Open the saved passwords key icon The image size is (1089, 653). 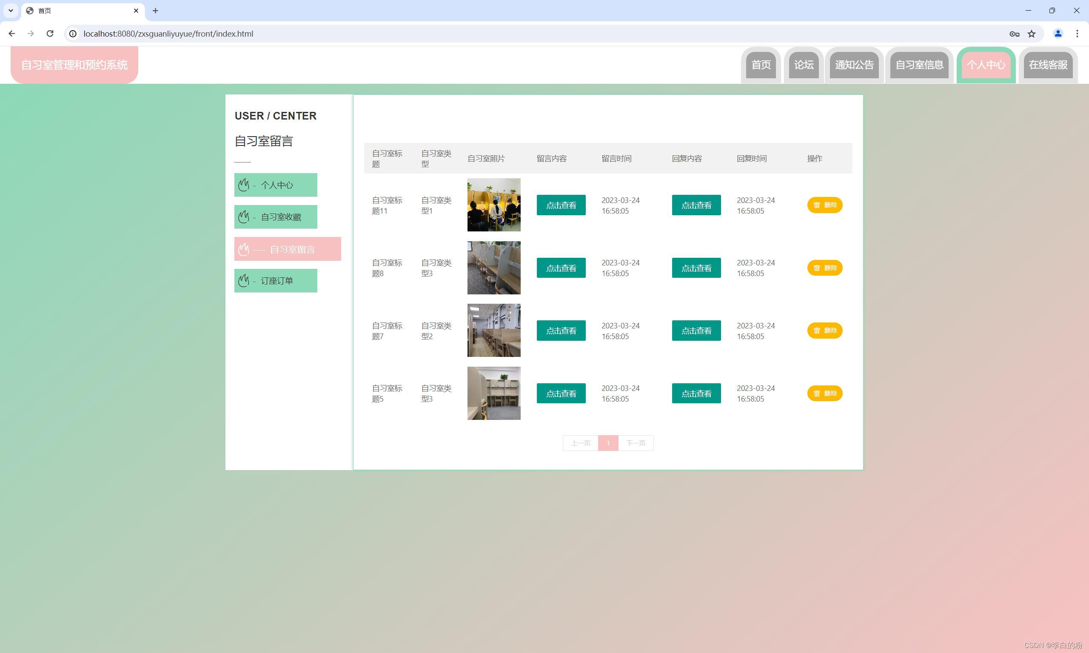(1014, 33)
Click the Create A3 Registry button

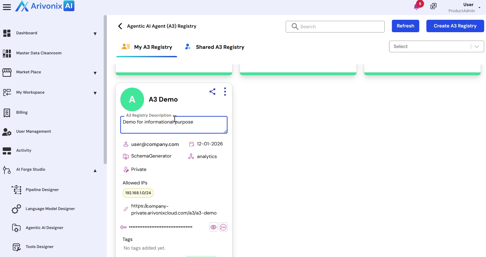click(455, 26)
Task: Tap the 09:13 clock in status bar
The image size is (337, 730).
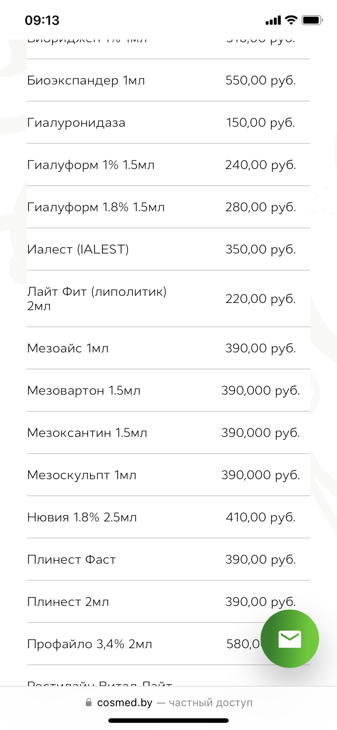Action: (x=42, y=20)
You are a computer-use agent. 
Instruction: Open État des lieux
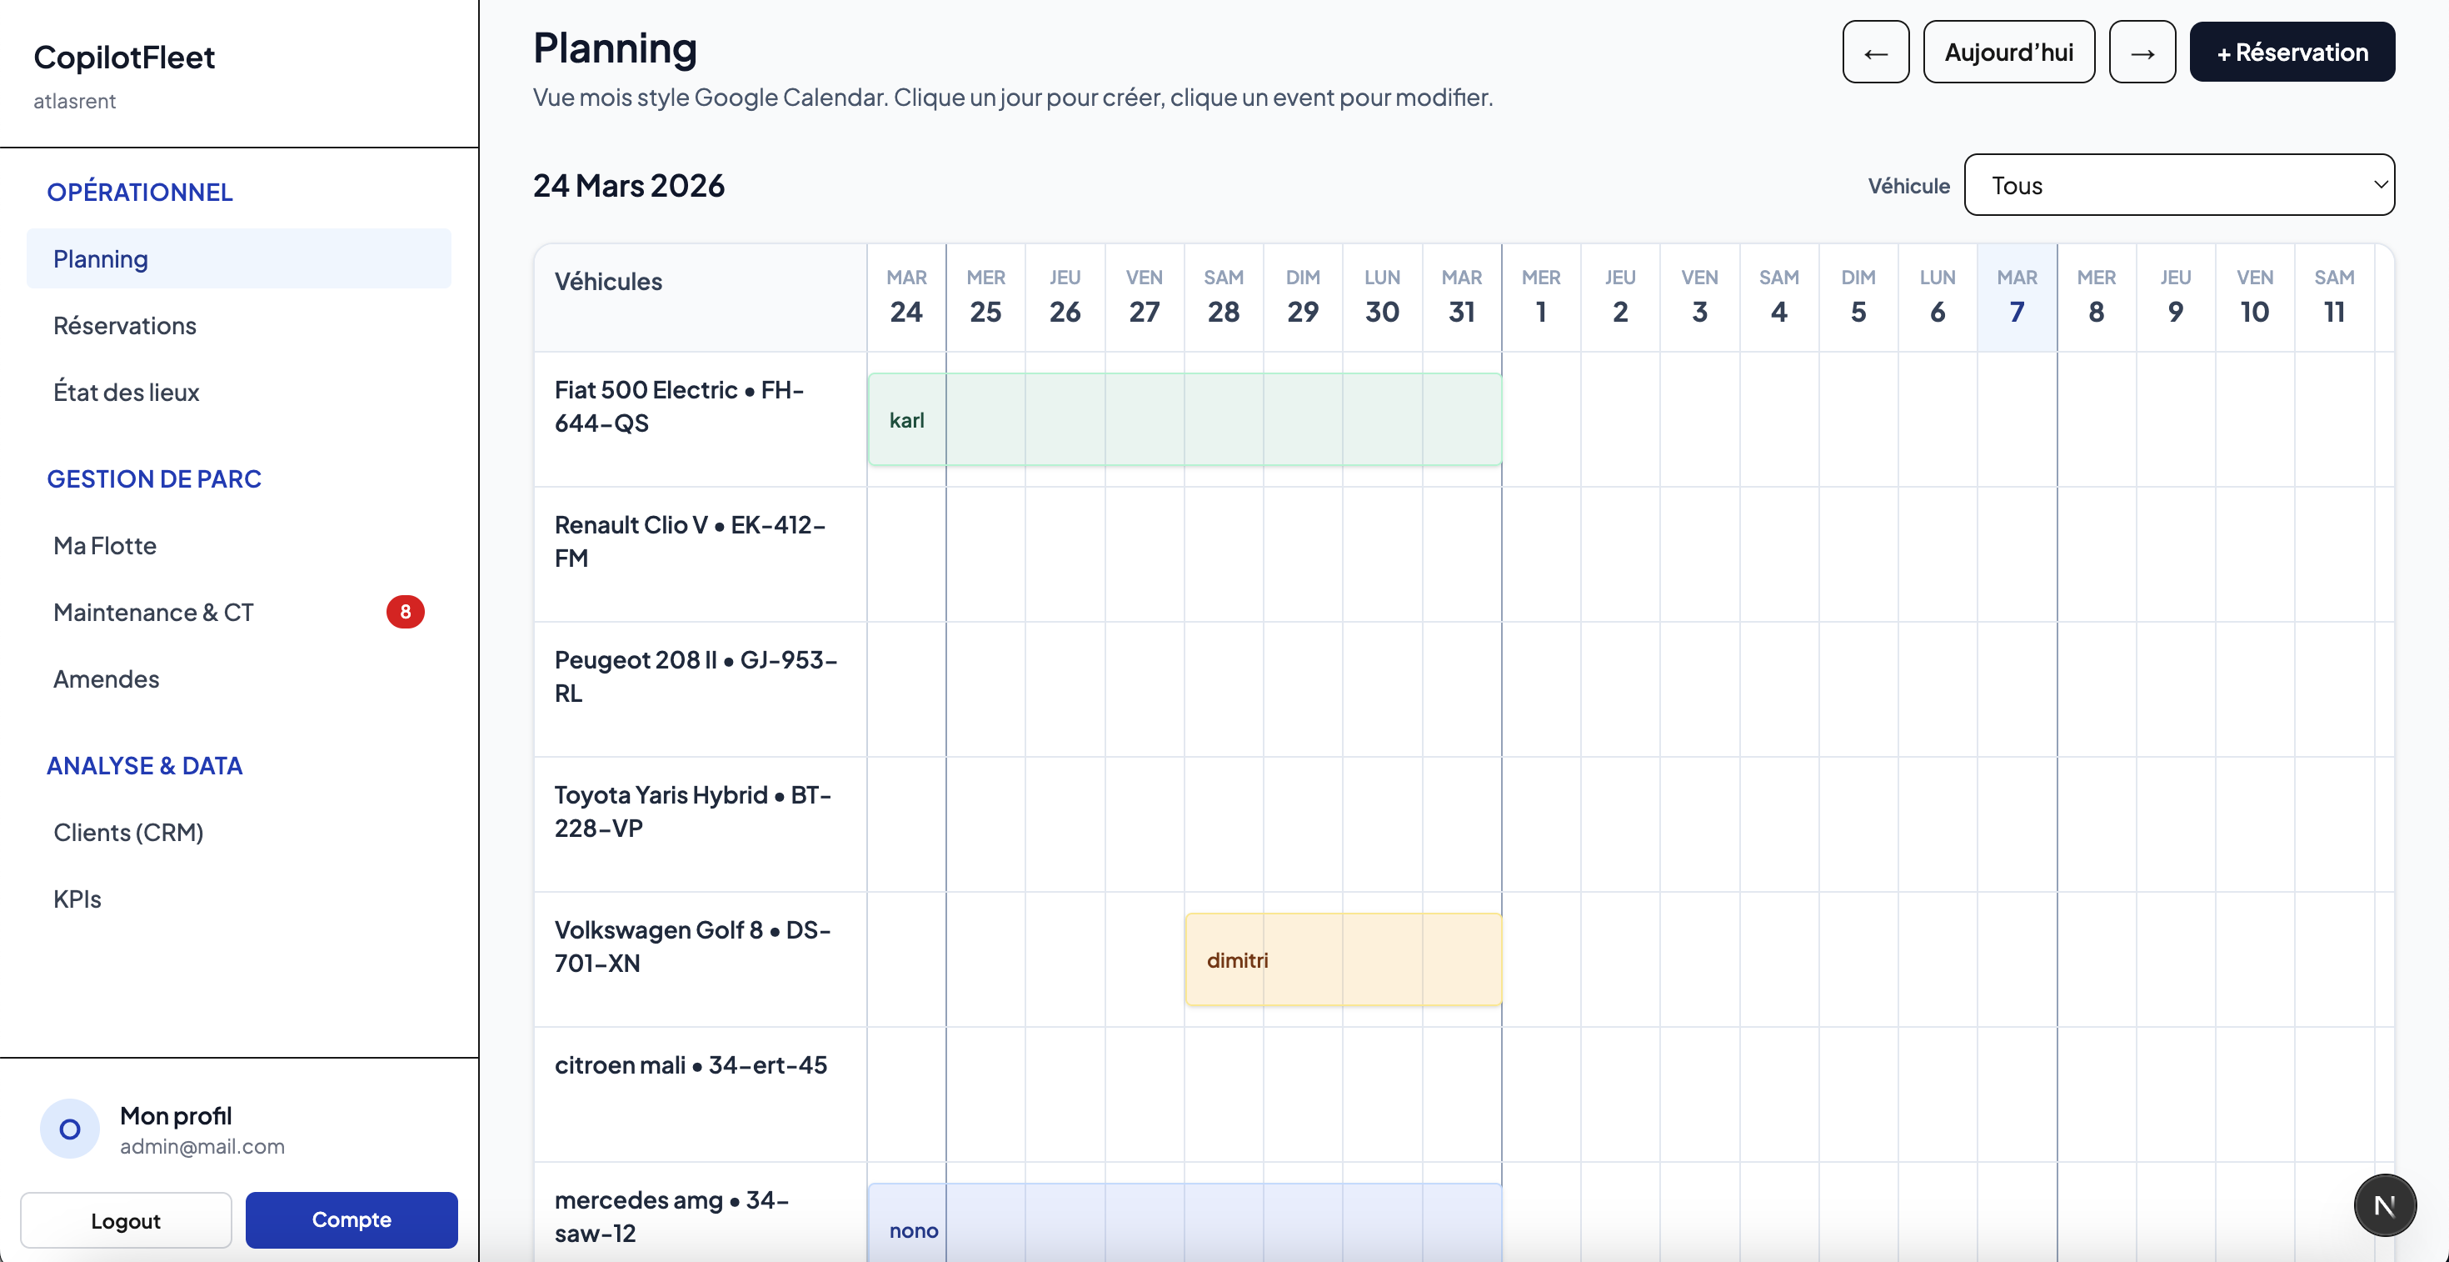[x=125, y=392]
--
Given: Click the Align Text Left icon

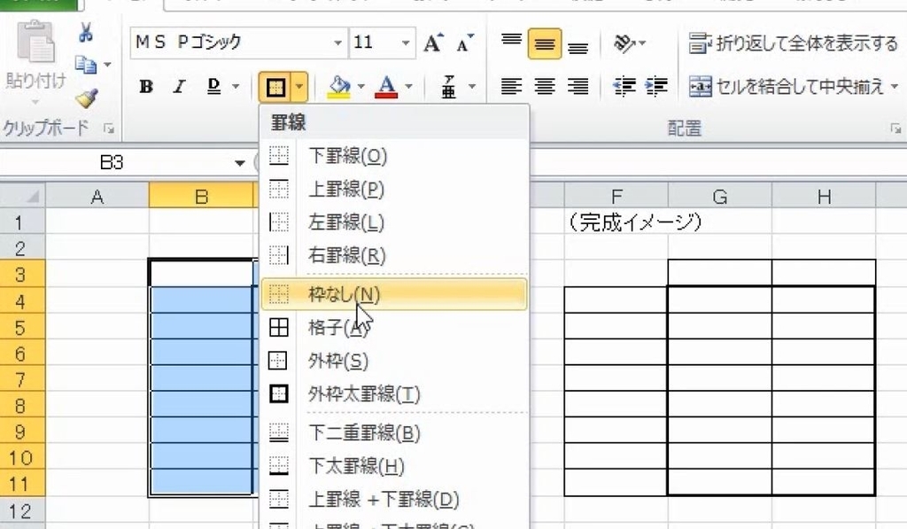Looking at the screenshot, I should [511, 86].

What is asked: Please reproduce word for word the lines of the records above, from the line with "Task: Tap the 09:13 clock in status bar" to the line with "[x=125, y=392]", including both of those lines. Leave the pictures out of your answer.

Solution to the problem:
Task: Tap the 09:13 clock in status bar
The image size is (337, 730).
Action: (x=42, y=20)
You are a computer-use agent. 
Instruction: Open État des lieux
[x=125, y=392]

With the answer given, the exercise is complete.